These model lessons organize Avida-ED activities around specific evolutionary concepts rather than around a single step-by-step lab sequence.
Best fit
Use model lessons when:
- you want to target one concept without assigning the full lab manual
- your course already has its own broader unit structure
- students can work with a little less scaffolding and a little more concept focus
Recommended use
- Use model lessons when you want a concept-centered activity.
- Use the lab manual when students need a more guided sequence.
- Flag older references clearly so students do not confuse legacy interface details with the current version of the software.
Model lesson set
Each lesson focuses on a single concept connected to the earlier lab manual work, with guided questions, suggested UI checkpoints, and a legacy note about which screenshots or conditional download pages you may need.
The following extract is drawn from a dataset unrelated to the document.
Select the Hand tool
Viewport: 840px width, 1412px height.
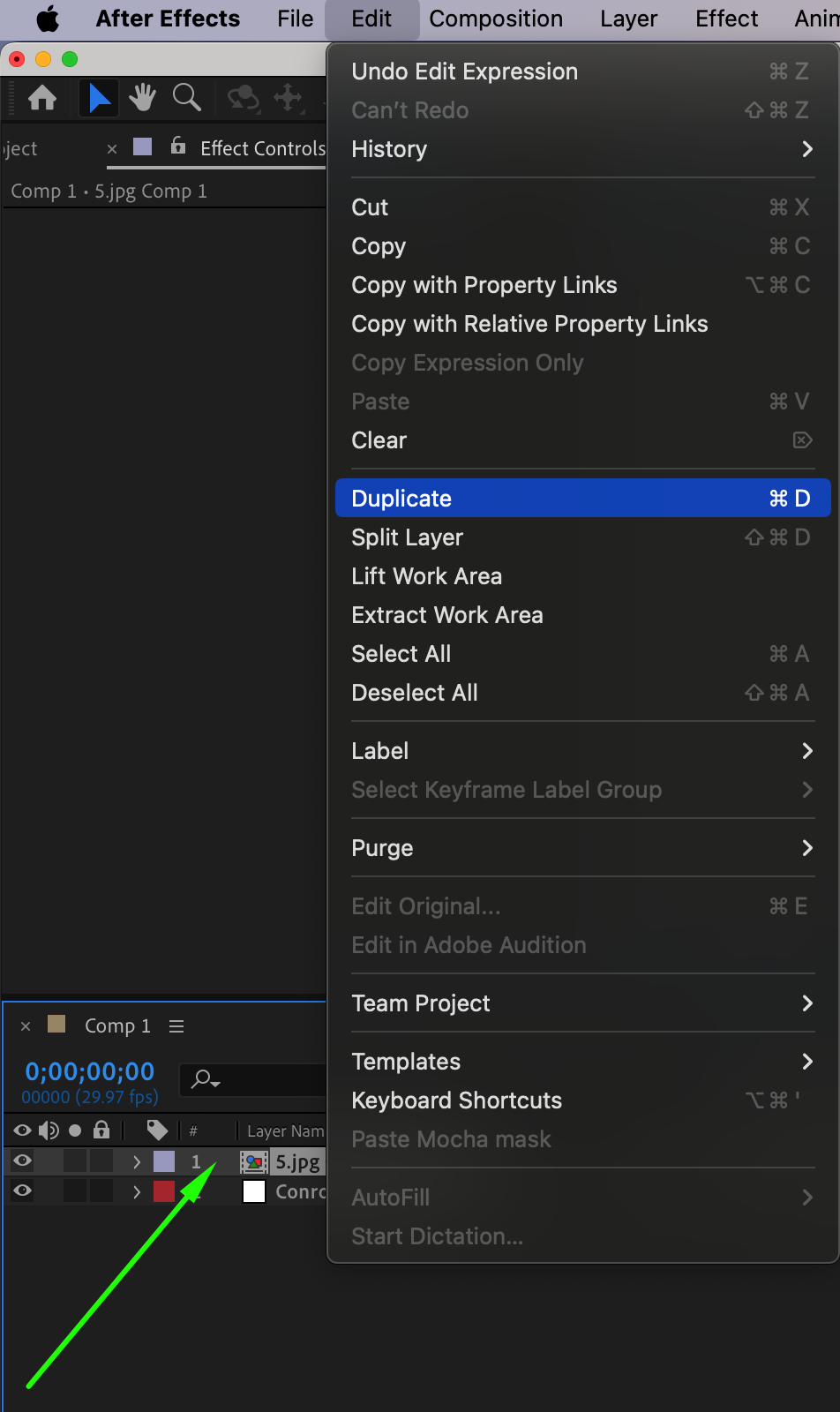point(142,97)
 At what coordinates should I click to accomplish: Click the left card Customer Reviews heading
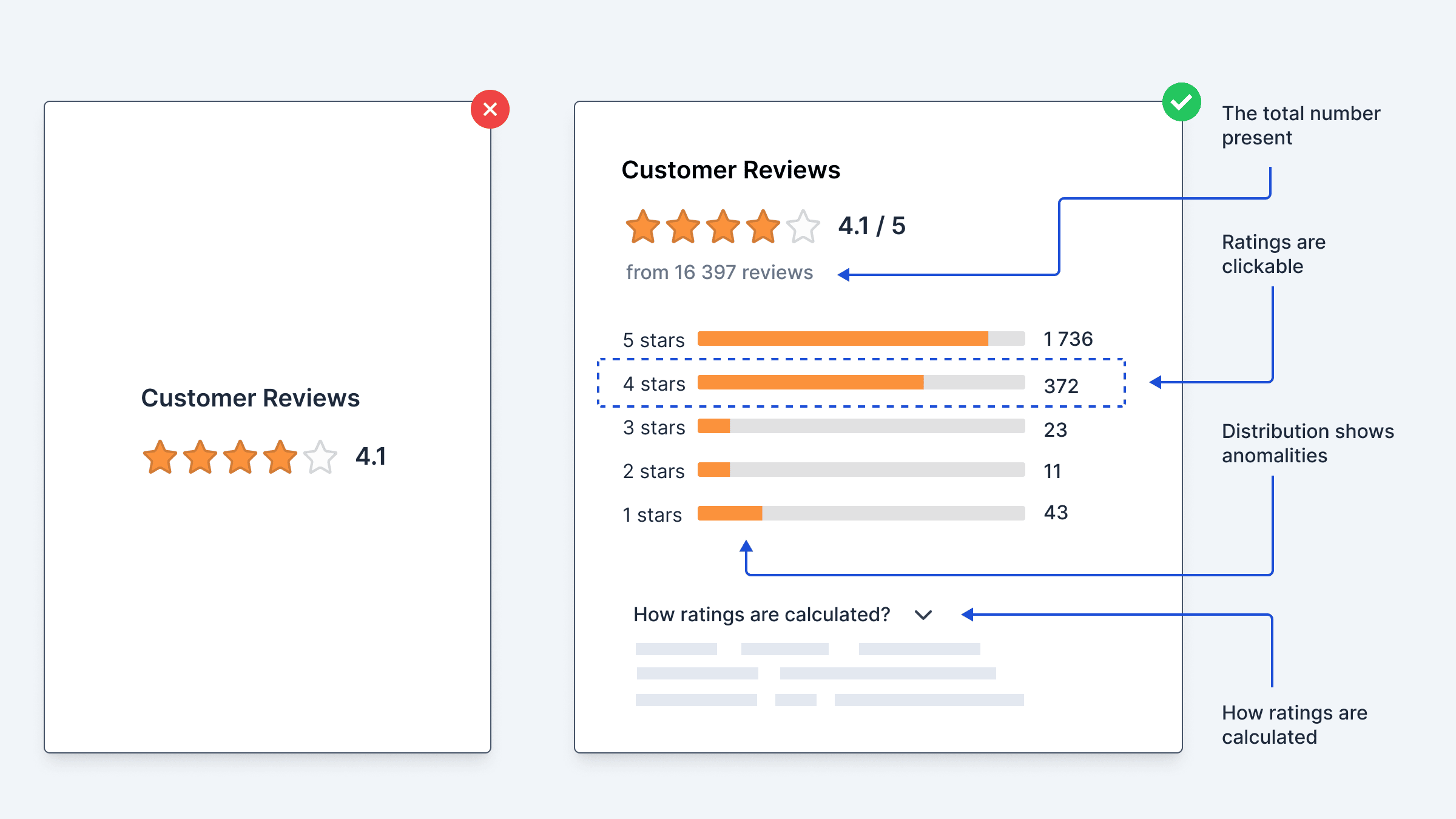[250, 398]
- Understanding the Introduction of Genetic Variations by Random Mutation
Highlights how mutation introduces diversity and which settings drive it. - From Genotype to Phenotype
Connects changes at the genetic level to observable traits (plus a legacy diagram reference). - Exploring the Effects of Mutation Rate on Individuals
Investigates how single-organism responses vary when mutation rates shift. - Exploring the Effects of Mutation Rate on Populations
Scales that question to population-level evidence and histogram storytelling. - Artificial Selection: Evolution in Practice
Guides students through deliberate selection, including reporting templates that mirror the legacy PDF advice. - Exploring Selection and Fitness
Focuses on selection gradients, fitness landscapes, and interpreting plots. - Experimental Evolution Project with Evolving Digital Organisms
The capstone project that unites lab manual practice, reporting, and open-ended research; still references the original lab-book and workspace download for pacing cues.
Version note
Some of these lessons originated in earlier Avida-ED versions. They remain usable, but instructors should expect occasional differences in screenshots, labels, and interface details compared with the current application. When that happens, the lesson goal matters more than exact interface matching.